- [EXERCISE DETAILS] Two lines in the data below mark the range: the one with "Viewport: 860px width, 555px height." and the one with "Task: Open the Scope control panel". Return both, along with every line between them, exactly.

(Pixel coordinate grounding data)
· · ·
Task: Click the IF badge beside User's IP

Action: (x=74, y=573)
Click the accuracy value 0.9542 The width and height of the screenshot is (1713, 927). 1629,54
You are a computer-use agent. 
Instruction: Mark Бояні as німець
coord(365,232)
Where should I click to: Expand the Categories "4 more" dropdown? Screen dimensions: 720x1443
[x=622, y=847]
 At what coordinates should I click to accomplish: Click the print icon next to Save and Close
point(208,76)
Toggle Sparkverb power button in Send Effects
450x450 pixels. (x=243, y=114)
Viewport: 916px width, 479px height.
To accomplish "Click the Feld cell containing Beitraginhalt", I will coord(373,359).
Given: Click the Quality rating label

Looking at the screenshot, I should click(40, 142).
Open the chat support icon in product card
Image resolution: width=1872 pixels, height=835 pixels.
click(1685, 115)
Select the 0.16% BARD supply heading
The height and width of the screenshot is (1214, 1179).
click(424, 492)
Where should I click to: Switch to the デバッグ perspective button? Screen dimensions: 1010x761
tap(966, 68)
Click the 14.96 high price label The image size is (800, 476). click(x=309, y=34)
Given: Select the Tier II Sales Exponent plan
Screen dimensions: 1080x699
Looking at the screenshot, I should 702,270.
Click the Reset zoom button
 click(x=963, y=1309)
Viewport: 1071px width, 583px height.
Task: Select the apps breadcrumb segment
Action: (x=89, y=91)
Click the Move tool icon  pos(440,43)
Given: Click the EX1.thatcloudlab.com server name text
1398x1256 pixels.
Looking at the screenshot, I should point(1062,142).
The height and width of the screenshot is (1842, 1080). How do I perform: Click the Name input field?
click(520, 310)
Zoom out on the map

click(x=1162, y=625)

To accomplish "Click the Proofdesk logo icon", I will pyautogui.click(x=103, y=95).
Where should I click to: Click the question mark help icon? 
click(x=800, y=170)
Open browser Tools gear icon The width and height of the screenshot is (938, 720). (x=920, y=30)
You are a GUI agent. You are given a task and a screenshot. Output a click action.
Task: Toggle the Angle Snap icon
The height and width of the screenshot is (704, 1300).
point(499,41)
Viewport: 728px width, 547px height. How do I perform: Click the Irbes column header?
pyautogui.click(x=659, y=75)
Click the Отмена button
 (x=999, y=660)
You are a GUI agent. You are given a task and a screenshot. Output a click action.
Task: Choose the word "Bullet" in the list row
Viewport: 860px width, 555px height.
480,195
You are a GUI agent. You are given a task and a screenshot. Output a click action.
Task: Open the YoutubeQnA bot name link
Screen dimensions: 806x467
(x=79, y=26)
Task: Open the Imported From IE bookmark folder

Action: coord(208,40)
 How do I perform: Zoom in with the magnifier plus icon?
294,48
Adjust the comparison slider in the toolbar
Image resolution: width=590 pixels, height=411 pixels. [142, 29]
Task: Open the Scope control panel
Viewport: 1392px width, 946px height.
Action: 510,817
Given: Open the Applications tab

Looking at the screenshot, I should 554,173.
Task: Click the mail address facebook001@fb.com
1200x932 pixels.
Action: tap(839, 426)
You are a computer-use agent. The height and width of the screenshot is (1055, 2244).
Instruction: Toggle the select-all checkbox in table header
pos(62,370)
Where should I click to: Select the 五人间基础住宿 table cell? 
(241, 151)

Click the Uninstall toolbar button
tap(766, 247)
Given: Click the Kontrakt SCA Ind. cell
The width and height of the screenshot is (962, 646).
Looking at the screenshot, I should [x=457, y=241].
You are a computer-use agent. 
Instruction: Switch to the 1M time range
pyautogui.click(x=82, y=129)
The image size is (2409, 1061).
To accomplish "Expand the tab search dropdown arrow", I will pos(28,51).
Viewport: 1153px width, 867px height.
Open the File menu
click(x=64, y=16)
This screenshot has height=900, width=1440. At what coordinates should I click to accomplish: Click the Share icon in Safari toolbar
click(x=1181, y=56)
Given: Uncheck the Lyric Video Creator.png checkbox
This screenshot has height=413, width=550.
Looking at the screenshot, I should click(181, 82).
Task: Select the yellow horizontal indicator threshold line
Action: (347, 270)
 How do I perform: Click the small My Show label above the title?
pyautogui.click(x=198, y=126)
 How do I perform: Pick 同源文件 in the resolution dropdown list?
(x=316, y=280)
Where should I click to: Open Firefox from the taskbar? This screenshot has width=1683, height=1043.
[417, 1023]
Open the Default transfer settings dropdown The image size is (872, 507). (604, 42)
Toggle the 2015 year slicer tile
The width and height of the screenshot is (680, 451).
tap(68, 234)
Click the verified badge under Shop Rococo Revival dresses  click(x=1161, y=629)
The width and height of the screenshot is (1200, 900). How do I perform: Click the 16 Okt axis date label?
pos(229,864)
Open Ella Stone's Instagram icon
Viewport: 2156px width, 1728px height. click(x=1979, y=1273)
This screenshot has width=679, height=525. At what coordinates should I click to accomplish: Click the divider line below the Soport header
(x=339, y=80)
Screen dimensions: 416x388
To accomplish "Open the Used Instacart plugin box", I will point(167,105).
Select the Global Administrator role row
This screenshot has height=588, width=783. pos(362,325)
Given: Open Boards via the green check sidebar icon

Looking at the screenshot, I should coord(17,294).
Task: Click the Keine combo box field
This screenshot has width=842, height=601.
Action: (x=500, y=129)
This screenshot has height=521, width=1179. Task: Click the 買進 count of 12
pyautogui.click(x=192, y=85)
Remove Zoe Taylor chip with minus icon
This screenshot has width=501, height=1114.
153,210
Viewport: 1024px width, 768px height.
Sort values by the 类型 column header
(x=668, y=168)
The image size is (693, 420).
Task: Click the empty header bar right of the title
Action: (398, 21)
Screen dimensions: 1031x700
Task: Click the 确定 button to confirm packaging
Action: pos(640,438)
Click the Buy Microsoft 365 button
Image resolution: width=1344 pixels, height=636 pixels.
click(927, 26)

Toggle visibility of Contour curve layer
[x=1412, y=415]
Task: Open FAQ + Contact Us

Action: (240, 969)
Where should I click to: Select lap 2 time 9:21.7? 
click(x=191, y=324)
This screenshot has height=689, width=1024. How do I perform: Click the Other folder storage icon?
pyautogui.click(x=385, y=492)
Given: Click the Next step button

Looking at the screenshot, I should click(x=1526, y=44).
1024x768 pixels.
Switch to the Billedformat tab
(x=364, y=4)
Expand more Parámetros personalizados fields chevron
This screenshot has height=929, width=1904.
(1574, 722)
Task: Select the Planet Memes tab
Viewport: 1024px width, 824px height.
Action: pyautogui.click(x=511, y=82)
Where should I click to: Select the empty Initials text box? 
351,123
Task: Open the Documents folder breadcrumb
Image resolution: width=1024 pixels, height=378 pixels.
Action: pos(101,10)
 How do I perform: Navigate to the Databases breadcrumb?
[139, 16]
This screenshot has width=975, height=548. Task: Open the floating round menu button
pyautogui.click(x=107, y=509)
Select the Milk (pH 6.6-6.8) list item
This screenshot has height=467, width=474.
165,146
· · ·
- [THE ANSWER]
Viewport: 860px width, 555px height.
480,195
You are a GUI agent. You are given a task and a screenshot. Output a click action.
Task: Open the YoutubeQnA bot name link
Screen dimensions: 806x467
(x=79, y=26)
Task: Open the Imported From IE bookmark folder

Action: coord(208,40)
 How do I perform: Zoom in with the magnifier plus icon?
294,48
Adjust the comparison slider in the toolbar
Image resolution: width=590 pixels, height=411 pixels. [142, 29]
Task: Open the Scope control panel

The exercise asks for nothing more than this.